Webster may also decide whether to award attorney’s fees to one side or the other. With other costs, Irvine Co. estimates its legal expenses at $15 million over the last seven years and says Smith’s costs are probably about the same. She declined comment on that issue.

Webster, who was appointed to hear the case so that it wouldn’t tie up a Michigan courtroom for years, said he’d prefer to leave the attorney fees issue up to the courts but would rule if the courts insisted he do so.

The trial was held in Michigan because the company is incorporated there.

Irvine Co. said it has long budgeted for an amount greater than the judge awarded and can pay the award through previously established lines of credit. The award is not payable until the issue of interest is resolved.

Smith had been asking for about $500 million with interest.
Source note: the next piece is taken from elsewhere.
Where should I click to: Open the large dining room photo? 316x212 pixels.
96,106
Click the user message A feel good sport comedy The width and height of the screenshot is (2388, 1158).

The high-stakes trial was the stuff of a television miniseries: On one side was Bren, an intense, reserved billionaire with enough land and power to impose his own architectural vision on a huge slice of Southern California. On the other side was Smith, a feisty member of the horsey set whose family traces its money and its toughness to the old cattle-ranching days of 19th-Century California.

Bren, 57, bought out fellow shareholders in 1983 for $200,000 a share. They had bought the shares just six years earlier at $6,000, and they reaped a 3,200% return on their investment.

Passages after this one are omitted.